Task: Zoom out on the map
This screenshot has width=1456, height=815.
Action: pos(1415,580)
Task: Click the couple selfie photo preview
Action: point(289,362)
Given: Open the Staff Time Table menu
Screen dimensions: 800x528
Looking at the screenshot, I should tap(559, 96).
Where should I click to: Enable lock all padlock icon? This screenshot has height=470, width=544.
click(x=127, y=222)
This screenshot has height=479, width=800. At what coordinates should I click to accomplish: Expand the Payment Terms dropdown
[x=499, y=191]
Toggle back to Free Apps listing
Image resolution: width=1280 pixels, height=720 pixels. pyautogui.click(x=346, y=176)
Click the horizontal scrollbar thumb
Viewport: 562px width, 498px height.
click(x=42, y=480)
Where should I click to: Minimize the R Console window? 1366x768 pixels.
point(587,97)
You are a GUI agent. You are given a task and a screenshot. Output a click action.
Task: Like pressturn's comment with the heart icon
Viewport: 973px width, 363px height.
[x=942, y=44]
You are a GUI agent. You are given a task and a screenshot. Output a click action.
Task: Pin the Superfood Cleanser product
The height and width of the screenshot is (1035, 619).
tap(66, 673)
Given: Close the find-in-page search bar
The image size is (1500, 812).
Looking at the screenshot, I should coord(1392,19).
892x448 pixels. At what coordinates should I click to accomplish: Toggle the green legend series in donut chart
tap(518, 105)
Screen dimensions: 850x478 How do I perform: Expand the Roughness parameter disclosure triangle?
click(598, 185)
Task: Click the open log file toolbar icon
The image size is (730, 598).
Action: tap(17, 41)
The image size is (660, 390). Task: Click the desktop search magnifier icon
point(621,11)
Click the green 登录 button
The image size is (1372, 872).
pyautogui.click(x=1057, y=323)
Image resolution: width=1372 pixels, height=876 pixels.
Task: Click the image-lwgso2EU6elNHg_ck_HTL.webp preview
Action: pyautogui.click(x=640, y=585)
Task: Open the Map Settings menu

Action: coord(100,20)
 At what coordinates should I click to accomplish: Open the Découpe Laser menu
----
List each line in the entries above that contains the word "icon", where uppercase and lowercase letters count as different.

_REPLY_.
Where should I click to: Enable lock all padlock icon? This screenshot has height=470, width=544.
Task: Like pressturn's comment with the heart icon
Task: Click the open log file toolbar icon
The image size is (660, 390). Task: Click the desktop search magnifier icon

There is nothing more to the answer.